HOW TO COMPLETE THIS TASK
Once the pictures are set aside, repeat all of the data below exactly.

Saved entries

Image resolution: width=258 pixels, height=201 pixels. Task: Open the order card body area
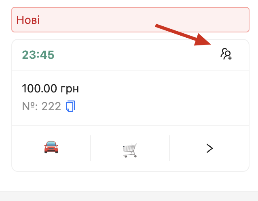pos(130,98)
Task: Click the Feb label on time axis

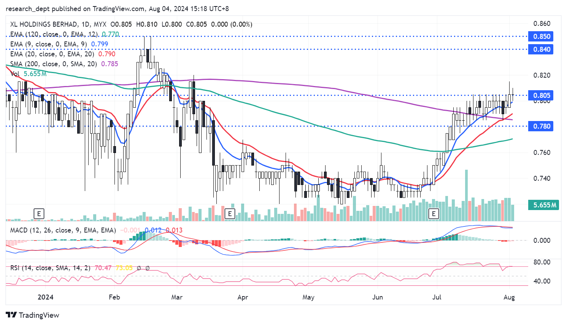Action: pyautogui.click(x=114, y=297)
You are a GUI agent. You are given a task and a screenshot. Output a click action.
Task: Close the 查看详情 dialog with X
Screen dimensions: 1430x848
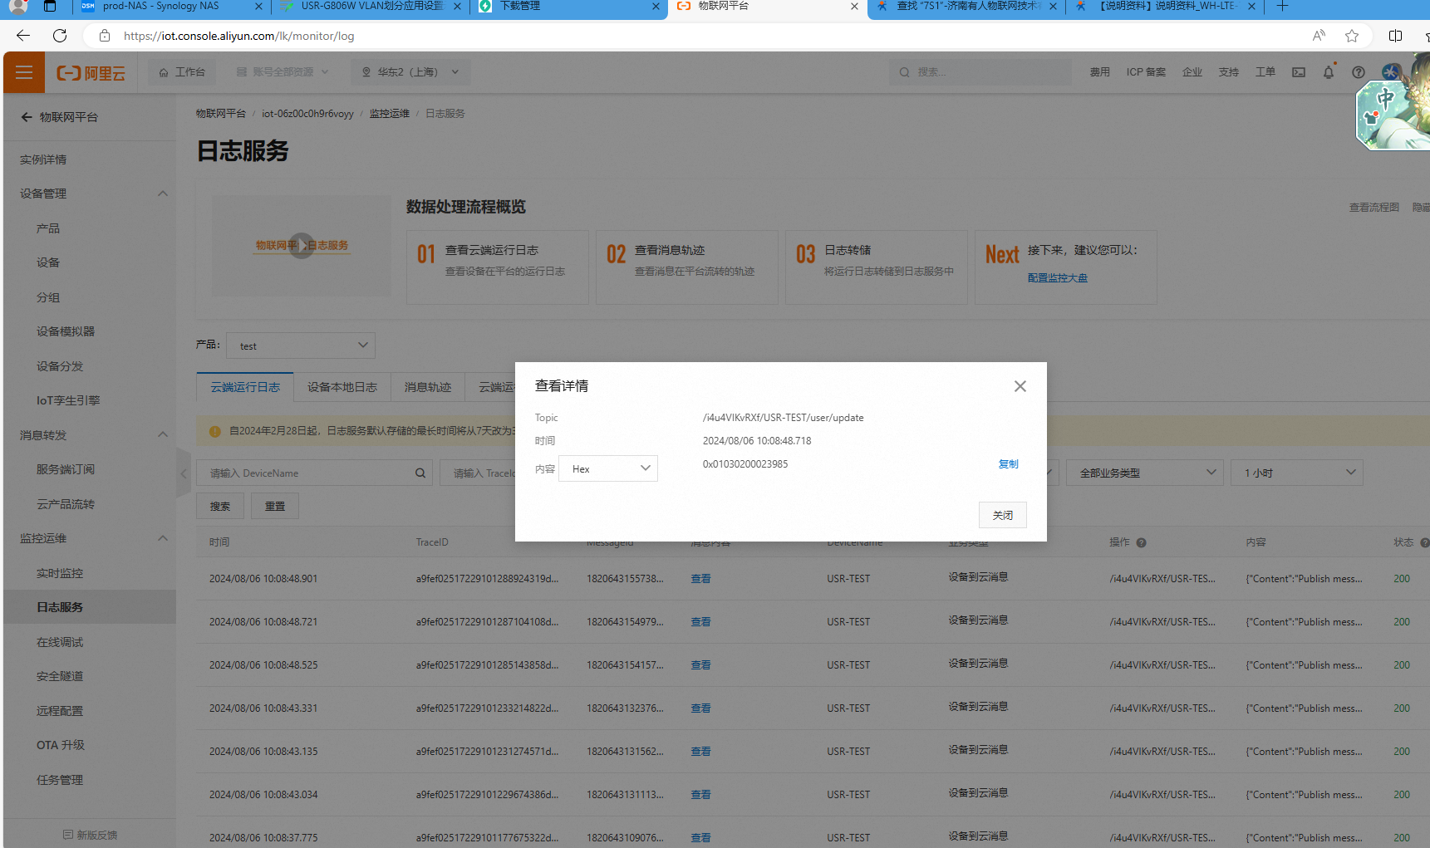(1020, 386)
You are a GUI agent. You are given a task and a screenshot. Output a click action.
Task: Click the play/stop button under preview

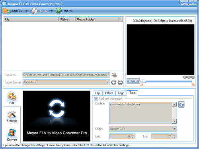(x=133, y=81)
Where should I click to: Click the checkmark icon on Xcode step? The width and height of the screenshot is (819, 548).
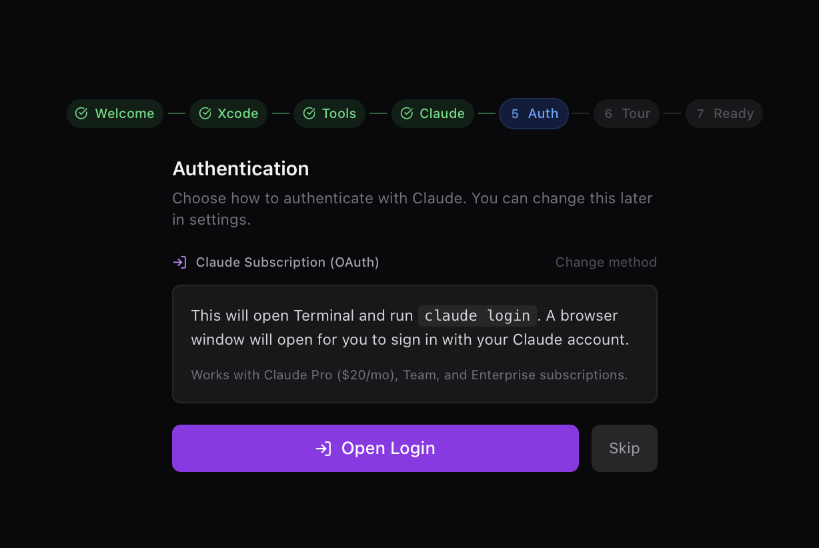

RESPONSE TO THE TASK
Image resolution: width=258 pixels, height=201 pixels. Task: Open the order card body area
pos(130,98)
Task: Click the Feb label on time axis

Action: pyautogui.click(x=114, y=297)
You are a GUI agent. You are given a task and a screenshot. Output a click action.
Task: Close the 查看详情 dialog with X
Screen dimensions: 1430x848
(1020, 386)
You are a GUI agent. You are given a task and a screenshot. Output a click action.
Task: Click the play/stop button under preview

(x=133, y=81)
Where should I click to: Click the checkmark icon on Xcode step? The width and height of the screenshot is (819, 548).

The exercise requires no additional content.